Mi invitano spesso a raccontare la storia delle leggi che hanno cominciato a cambiare le istituzioni, ma oggi non possiamo fare la storia ricordando solo l’elenco delle conquiste: abbiamo bisogno di capire quando, dove, come e perché si interrompe la trasmissione politica tra donne, quali parole ci servono per comprendere appieno le azioni di chi ci ha preceduta. Come accade che di generazione in generazione l’accesso alla parità sia pagato con la cancellazione della memoria? Com’è possibile che si racconti la storia del femminismo italiano saltando da Anna Maria Mozzoni a Elvira Banotti (fonte Wikipedia) come se in mezzo ci fossero state solo donne silenziose, moderate, emancipate imitative, vestali della classe media graziosamente prestate alla politica? Com’è possibile che moltissime delle donne che siedono in Parlamento e nei consigli siano convinte solo del proprio “merito” e non abbiano consapevolezza di quella relazione politica tra i sessi e della pervasività dei sistemi di dominio, di cui erano invece consapevoli moltissime delle donne Resistenti, pur non avendo un lessico adeguato perché perfino la lingua doveva essere inventata?
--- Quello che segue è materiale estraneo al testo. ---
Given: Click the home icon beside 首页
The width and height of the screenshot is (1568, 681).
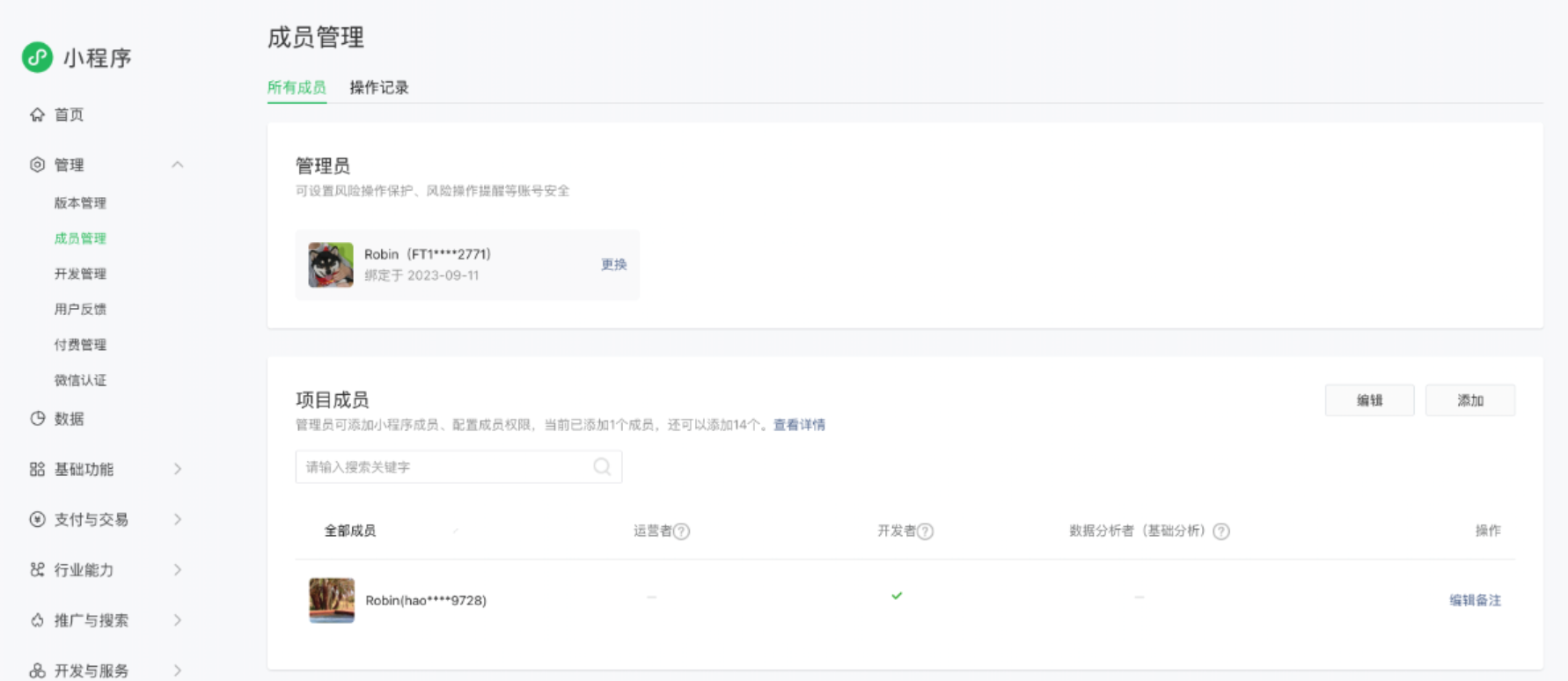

Da quelle ventun donne ci arriva ancora oggi la forza per misurarci con un sogno politico. Noi non chiediamo di entrare dalla porta di servizio nella casa delle istituzioni progettate dagli uomini per gli uomini, noi possiamo fare come le madri costituenti che non dissiparono le energie al seguito degli uomini come invisibili sostegni, ancelle o vestali, quelle donne occuparono il centro del dibattito e usarono tutti gli strumenti a disposizione perché la Repubblica che stavano fondando fosse una casa con la porta principale aperta a tutte le donne. Non è stato facile varcare quella soglia per le generazioni successive, hanno cercato di impedircelo in ogni modo e quando siamo entrate la memoria di quelle donne era stata occultata, messa in soffitta. È tempo di spalancare porte e finestre, di aprire e utilizzare tutte le stanze, di occupare e trasformare i palazzi della politica prima che qualcuno possa pensare di interdire di nuovo qualche accesso, subdolamente, attraverso la subalternità economica, la violenza nelle relazioni e l’ignoranza delle possibilità.